I am wont to think that men are not so much the keepers of herds

as herds are the keepers of men, the former are so much the freer.

Men and oxen exchange work; but if we consider necessary work only,

the oxen will be seen to have greatly the advantage, their farm is

so much the larger. Man does some of his part of the exchange work

in his six weeks of haying, and it is no boys play. Certainly no

nation that lived simply in all respects, that is, no nation of

philosophers, would commit so great a blunder as to use the labor of

animals. True, there never was and is not likely soon to be a

nation of philosophers, nor am I certain it is desirable that there

should be. However, I should never have broken a horse or bull and

taken him to board for any work he might do for me, for fear I

should become a horseman or a herdsman merely; and if society seems

to be the gainer by so doing, are we certain that what is one mans

gain is not anothers loss, and that the stable-boy has equal cause

with his master to be satisfied? Granted that some public works

would not have been constructed without this aid, and let man share

the glory of such with the ox and horse; does it follow that he

could not have accomplished works yet more worthy of himself in that

case? When men begin to do, not merely unnecessary or artistic, but

luxurious and idle work, with their assistance, it is inevitable

that a few do all the exchange work with the oxen, or, in other

words, become the slaves of the strongest. Man thus not only works

for the animal within him, but, for a symbol of this, he works for

the animal without him. Though we have many substantial houses of

brick or stone, the prosperity of the farmer is still measured by

the degree to which the barn overshadows the house. This town is

said to have the largest houses for oxen, cows, and horses

hereabouts, and it is not behindhand in its public buildings; but

there are very few halls for free worship or free speech in this

county. It should not be by their architecture, but why not even by

their power of abstract thought, that nations should seek to

commemorate themselves? How much more admirable the Bhagvat-Geeta

than all the ruins of the East! Towers and temples are the luxury

of princes. A simple and independent mind does not toil at the

bidding of any prince. Genius is not a retainer to any emperor, nor

is its material silver, or gold, or marble, except to a trifling

extent. To what end, pray, is so much stone hammered? In Arcadia,

when I was there, I did not see any hammering stone. Nations are

possessed with an insane ambition to perpetuate the memory of

themselves by the amount of hammered stone they leave. What if

equal pains were taken to smooth and polish their manners? One

piece of good sense would be more memorable than a monument as high

as the moon. I love better to see stones in place. The grandeur of

Thebes was a vulgar grandeur. More sensible is a rod of stone wall

that bounds an honest mans field than a hundred-gated Thebes that

has wandered farther from the true end of life. The religion and

civilization which are barbaric and heathenish build splendid

temples; but what you might call Christianity does not. Most of the

stone a nation hammers goes toward its tomb only. It buries itself

alive. As for the Pyramids, there is nothing to wonder at in them

so much as the fact that so many men could be found degraded enough

to spend their lives constructing a tomb for some ambitious booby,

whom it would have been wiser and manlier to have drowned in the

Nile, and then given his body to the dogs. I might possibly invent

some excuse for them and him, but I have no time for it. As for the

religion and love of art of the builders, it is much the same all

the world over, whether the building be an Egyptian temple or the

United States Bank. It costs more than it comes to. The mainspring

is vanity, assisted by the love of garlic and bread and butter. Mr.

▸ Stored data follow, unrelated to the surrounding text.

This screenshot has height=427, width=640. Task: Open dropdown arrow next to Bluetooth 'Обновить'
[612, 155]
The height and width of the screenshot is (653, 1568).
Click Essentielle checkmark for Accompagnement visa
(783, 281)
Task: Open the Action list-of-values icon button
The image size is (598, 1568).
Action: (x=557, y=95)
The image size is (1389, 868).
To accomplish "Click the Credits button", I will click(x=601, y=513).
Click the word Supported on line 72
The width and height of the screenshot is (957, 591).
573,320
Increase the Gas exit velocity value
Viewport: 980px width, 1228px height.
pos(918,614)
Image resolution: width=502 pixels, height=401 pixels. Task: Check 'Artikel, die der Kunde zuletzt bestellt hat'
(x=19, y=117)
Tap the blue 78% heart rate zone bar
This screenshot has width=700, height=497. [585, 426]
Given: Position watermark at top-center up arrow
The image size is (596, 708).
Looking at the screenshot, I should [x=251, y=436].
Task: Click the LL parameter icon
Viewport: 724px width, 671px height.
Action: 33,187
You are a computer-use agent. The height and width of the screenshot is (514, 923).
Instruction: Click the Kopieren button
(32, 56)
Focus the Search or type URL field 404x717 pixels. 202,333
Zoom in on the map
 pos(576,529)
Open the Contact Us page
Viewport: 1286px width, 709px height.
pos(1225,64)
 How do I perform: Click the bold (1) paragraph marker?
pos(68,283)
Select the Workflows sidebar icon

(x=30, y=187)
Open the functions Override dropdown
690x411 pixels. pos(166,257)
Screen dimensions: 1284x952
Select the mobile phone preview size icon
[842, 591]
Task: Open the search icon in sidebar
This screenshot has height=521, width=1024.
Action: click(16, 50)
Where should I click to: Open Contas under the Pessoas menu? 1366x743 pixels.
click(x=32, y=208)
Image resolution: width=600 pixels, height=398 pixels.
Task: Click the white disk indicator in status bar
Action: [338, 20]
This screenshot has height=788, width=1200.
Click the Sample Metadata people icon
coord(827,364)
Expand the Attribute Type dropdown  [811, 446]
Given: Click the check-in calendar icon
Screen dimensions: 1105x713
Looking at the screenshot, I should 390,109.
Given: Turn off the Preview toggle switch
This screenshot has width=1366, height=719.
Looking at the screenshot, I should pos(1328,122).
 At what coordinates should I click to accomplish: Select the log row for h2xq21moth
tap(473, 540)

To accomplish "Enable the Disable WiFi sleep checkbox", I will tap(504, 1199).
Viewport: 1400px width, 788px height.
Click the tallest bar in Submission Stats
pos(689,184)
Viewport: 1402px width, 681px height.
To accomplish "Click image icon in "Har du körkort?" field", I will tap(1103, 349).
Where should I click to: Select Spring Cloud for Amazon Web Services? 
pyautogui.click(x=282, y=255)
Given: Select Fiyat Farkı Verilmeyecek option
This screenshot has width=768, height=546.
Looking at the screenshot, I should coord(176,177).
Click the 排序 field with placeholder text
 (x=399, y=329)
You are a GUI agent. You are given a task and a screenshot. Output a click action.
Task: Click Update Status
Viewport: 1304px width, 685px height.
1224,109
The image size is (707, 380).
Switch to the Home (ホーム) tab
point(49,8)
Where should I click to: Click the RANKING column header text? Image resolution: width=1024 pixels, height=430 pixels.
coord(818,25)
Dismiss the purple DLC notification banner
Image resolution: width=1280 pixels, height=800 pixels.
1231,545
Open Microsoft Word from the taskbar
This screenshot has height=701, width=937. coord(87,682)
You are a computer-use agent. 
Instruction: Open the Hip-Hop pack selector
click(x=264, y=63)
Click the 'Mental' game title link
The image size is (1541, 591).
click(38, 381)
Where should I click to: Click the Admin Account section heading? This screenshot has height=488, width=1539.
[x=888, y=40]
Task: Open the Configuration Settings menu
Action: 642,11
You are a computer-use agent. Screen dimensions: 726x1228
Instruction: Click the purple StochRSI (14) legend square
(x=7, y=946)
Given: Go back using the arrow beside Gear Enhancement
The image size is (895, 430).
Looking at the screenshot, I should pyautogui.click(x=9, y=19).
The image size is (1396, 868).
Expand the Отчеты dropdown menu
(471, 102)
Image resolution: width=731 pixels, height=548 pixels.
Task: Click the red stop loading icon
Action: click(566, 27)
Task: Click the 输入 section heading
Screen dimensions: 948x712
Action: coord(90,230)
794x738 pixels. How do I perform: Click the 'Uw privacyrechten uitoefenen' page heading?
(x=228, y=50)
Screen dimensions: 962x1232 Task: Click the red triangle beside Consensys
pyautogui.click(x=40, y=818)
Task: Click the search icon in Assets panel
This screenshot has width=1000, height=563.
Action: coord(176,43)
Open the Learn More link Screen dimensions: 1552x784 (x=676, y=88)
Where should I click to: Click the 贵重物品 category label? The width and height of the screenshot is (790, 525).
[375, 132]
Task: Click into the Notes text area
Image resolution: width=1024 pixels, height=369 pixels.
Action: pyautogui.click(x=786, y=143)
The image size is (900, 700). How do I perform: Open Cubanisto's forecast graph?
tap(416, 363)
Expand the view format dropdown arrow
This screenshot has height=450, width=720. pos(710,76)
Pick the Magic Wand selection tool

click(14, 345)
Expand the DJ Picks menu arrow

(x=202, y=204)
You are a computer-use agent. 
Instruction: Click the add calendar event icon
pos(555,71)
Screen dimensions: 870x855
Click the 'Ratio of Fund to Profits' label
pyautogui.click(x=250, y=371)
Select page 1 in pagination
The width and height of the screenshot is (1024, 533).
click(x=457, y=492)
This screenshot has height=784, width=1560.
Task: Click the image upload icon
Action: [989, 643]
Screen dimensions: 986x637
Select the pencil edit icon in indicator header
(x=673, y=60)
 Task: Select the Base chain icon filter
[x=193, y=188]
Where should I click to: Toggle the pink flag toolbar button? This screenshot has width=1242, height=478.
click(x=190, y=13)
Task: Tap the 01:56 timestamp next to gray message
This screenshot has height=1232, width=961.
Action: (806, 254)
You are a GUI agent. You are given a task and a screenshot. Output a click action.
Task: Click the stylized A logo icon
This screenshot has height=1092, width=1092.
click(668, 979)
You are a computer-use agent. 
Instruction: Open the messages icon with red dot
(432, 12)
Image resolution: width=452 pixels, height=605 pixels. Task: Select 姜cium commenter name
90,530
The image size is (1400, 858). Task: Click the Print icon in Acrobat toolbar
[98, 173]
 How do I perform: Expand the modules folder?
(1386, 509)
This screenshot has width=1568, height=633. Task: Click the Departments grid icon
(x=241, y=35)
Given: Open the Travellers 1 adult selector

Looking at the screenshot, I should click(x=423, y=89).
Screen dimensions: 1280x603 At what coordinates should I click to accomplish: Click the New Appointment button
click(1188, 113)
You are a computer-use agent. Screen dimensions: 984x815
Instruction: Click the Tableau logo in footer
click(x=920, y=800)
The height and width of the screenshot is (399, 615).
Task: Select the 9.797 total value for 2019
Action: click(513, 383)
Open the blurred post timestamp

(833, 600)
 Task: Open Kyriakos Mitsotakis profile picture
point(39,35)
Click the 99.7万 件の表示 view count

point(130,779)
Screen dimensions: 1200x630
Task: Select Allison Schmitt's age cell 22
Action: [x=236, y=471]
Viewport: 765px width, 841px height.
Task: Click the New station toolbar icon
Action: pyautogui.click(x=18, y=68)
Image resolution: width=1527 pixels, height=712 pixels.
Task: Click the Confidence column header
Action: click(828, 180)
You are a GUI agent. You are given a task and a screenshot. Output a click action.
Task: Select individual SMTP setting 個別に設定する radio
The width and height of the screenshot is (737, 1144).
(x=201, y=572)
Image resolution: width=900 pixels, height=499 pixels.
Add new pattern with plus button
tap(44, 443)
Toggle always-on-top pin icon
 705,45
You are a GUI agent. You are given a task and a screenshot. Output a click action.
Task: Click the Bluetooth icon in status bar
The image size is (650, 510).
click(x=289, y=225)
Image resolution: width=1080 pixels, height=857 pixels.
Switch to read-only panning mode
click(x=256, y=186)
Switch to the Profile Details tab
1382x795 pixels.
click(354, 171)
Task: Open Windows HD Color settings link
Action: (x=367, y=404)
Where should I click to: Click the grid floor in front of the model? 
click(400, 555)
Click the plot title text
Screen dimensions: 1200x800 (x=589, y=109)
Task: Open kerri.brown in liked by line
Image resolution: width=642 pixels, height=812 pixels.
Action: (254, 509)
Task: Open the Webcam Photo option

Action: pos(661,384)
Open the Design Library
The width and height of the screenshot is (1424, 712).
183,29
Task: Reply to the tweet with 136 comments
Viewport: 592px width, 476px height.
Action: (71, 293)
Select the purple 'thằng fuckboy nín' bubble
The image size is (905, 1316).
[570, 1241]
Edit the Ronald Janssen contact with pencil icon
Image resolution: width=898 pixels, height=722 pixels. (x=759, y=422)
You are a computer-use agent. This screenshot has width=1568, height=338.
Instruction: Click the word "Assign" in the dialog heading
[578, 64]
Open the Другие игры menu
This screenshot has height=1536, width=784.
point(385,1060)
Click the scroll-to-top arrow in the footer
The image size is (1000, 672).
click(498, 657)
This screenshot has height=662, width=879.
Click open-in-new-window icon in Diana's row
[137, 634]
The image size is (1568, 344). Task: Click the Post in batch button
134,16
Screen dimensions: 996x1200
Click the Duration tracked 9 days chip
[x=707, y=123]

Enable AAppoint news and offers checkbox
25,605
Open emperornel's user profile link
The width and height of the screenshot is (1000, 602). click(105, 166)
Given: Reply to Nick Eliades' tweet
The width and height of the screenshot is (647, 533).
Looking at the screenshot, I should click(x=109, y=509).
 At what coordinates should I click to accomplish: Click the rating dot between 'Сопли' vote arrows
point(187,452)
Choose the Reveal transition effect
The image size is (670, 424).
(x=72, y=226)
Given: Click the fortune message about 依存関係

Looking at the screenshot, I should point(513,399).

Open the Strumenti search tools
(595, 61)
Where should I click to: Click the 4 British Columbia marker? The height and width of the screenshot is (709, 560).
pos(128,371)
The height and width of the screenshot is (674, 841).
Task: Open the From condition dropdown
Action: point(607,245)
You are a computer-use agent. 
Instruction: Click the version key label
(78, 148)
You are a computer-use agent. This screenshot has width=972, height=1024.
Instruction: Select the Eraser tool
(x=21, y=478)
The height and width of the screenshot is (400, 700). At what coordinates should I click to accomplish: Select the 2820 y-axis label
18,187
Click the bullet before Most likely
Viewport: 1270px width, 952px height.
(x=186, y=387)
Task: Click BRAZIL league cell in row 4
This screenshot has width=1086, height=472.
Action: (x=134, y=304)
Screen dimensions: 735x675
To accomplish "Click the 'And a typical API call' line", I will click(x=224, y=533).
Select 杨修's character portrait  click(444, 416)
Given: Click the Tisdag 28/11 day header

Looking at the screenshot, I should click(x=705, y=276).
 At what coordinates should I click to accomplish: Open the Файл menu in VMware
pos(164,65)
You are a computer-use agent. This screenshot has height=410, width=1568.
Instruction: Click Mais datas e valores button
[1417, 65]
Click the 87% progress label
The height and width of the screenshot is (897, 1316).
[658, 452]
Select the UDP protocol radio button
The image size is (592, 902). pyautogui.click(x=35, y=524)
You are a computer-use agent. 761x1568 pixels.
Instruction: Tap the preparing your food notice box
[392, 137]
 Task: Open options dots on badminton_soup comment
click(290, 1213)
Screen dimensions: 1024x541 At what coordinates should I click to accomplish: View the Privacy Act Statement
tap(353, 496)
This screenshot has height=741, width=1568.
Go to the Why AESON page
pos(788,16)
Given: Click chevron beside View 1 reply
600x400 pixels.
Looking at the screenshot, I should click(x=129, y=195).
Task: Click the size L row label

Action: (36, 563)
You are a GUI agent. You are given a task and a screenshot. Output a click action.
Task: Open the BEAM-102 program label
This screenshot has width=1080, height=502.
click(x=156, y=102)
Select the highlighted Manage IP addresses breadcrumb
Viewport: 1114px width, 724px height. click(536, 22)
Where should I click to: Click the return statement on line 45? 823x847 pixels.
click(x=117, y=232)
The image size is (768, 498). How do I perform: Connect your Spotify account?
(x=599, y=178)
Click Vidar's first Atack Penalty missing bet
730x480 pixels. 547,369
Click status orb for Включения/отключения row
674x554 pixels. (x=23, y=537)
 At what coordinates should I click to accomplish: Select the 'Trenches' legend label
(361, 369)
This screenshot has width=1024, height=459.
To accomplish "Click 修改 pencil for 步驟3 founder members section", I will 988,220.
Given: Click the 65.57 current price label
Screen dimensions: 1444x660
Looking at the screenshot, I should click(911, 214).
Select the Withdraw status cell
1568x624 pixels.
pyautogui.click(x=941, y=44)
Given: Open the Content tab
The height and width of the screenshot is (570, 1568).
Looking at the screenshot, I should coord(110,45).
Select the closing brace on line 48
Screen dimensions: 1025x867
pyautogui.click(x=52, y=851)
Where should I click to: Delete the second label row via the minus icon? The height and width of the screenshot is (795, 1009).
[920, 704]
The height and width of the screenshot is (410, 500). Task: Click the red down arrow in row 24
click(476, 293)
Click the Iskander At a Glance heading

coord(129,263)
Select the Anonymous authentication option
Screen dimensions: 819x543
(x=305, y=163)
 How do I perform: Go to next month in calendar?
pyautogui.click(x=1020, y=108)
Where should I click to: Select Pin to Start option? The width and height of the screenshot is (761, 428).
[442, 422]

Balcom, a promising young architect, designs it on the back of his

Vitruvius, with hard pencil and ruler, and the job is let out to

Dobson & Sons, stonecutters. When the thirty centuries begin to

look down on it, mankind begin to look up at it. As for your high

towers and monuments, there was a crazy fellow once in this town who

undertook to dig through to China, and he got so far that, as he

said, he heard the Chinese pots and kettles rattle; but I think that

I shall not go out of my way to admire the hole which he made. Many

are concerned about the monuments of the West and the East -- to

know who built them. For my part, I should like to know who in

those days did not build them -- who were above such trifling. But

to proceed with my statistics.

By surveying, carpentry, and day-labor of various other kinds in

the village in the meanwhile, for I have as many trades as fingers,

I had earned $13.34. The expense of food for eight months, namely,

from July 4th to March 1st, the time when these estimates were made,

though I lived there more than two years -- not counting potatoes, a

little green corn, and some peas, which I had raised, nor

considering the value of what was on hand at the last date -- was

Rice .................... $ 1.73 1/2

Molasses ................. 1.73 Cheapest form of the

saccharine.

Rye meal ................. 1.04 3/4

Indian meal .............. 0.99 3/4 Cheaper than rye.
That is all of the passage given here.